**EXERCISE GOAL**
Copy out the lines of the material below word for word, beginning at the line that contains "This screenshot has width=1152, height=720." and stopping after the line that contains "Task: Click the word".

**PROVIDED DATA**
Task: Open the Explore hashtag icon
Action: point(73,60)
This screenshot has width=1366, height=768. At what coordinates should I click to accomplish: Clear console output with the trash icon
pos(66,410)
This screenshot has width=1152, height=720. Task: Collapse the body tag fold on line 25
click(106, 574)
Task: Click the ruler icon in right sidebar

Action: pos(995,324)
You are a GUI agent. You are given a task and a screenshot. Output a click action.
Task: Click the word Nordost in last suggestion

...

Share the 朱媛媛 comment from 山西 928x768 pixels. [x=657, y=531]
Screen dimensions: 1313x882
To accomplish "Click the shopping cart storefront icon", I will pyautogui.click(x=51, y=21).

**ANSWER IN FULL**
This screenshot has width=1152, height=720. Task: Collapse the body tag fold on line 25
click(106, 574)
Task: Click the ruler icon in right sidebar

Action: pos(995,324)
You are a GUI agent. You are given a task and a screenshot. Output a click action.
Task: Click the word Nordost in last suggestion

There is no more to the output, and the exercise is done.